WHAT YOU ARE ASKED TO DO: Render the items below as a Markdown table with the columns No. and Text, from the line containing "Task: Tick the 设备列表 select-all checkbox" through the line containing "Looking at the screenshot, I should tap(339, 26).". Number each row and leave out blank lines.

┌──

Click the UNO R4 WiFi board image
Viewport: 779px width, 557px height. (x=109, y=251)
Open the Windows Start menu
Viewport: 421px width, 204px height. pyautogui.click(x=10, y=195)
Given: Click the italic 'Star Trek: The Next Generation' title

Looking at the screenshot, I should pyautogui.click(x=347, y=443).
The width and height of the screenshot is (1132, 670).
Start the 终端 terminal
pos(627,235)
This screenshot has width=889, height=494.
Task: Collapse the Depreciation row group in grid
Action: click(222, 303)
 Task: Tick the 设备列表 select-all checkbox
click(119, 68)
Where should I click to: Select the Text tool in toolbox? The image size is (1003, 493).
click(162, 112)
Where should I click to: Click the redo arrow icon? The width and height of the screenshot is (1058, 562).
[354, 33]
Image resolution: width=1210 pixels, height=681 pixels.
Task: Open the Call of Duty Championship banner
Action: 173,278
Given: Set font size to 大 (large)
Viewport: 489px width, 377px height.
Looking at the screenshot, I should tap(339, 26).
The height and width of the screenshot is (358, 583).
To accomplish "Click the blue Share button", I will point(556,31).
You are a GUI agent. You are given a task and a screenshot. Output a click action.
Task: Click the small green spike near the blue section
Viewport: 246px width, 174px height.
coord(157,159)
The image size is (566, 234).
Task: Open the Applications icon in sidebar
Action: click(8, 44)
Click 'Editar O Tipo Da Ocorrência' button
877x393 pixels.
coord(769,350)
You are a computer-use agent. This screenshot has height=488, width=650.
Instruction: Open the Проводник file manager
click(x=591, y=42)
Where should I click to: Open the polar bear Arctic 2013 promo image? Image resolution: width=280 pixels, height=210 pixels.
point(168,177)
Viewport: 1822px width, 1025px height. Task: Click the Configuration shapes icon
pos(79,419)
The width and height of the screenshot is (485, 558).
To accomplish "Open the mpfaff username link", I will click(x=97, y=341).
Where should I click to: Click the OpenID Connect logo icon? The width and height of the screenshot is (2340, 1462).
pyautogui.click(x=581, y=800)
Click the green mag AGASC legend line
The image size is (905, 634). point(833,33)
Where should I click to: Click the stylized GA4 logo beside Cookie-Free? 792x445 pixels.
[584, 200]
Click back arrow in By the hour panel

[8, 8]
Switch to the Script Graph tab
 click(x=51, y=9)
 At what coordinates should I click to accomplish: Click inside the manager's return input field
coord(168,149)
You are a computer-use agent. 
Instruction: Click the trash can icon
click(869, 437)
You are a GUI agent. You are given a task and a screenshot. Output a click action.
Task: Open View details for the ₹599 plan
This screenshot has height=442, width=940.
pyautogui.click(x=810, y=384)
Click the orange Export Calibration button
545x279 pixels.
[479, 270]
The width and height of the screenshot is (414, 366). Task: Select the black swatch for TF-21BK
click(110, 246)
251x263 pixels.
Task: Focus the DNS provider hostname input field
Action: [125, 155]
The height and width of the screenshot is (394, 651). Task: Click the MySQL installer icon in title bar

└──

OUTPUT FOR THIS EXERCISE:
| No. | Text |
|---|---|
| 1 |  Task: Tick the 设备列表 select-all checkbox |
| 2 | click(119, 68) |
| 3 | Where should I click to: Select the Text tool in toolbox? The image size is (1003, 493). |
| 4 | click(162, 112) |
| 5 | Where should I click to: Click the redo arrow icon? The width and height of the screenshot is (1058, 562). |
| 6 | [354, 33] |
| 7 | Image resolution: width=1210 pixels, height=681 pixels. |
| 8 | Task: Open the Call of Duty Championship banner |
| 9 | Action: 173,278 |
| 10 | Given: Set font size to 大 (large) |
| 11 | Viewport: 489px width, 377px height. |
| 12 | Looking at the screenshot, I should tap(339, 26). |